Data for this exercise:

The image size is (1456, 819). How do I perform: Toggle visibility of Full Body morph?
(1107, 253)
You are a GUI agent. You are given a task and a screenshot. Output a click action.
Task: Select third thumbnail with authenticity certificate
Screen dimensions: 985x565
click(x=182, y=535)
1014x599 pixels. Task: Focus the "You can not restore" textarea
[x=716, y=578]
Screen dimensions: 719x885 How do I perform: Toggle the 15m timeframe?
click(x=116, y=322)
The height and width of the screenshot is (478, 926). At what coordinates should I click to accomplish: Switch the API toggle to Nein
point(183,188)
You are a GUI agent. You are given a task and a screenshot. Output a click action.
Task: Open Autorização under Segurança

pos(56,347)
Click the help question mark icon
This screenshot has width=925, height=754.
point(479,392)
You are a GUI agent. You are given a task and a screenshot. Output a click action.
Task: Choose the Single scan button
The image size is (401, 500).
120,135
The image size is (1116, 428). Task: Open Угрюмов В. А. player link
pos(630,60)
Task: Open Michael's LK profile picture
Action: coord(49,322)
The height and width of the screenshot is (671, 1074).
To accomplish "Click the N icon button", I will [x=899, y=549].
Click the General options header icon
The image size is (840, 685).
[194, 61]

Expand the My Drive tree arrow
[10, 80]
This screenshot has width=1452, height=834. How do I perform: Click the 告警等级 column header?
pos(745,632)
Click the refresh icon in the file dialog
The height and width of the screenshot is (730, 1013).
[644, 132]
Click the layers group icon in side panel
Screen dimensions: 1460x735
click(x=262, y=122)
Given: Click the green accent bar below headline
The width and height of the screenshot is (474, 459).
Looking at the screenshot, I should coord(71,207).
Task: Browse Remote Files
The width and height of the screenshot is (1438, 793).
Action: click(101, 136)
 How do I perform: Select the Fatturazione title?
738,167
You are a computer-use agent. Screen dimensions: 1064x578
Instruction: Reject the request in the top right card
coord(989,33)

Task description:
Lines after the one containing "Task: Select third" are left out; every line from the start of the entries through that line is restated word for word.

Output for this exercise:
The image size is (1456, 819). How do I perform: Toggle visibility of Full Body morph?
(1107, 253)
You are a GUI agent. You are given a task and a screenshot. Output a click action.
Task: Select third thumbnail with authenticity certificate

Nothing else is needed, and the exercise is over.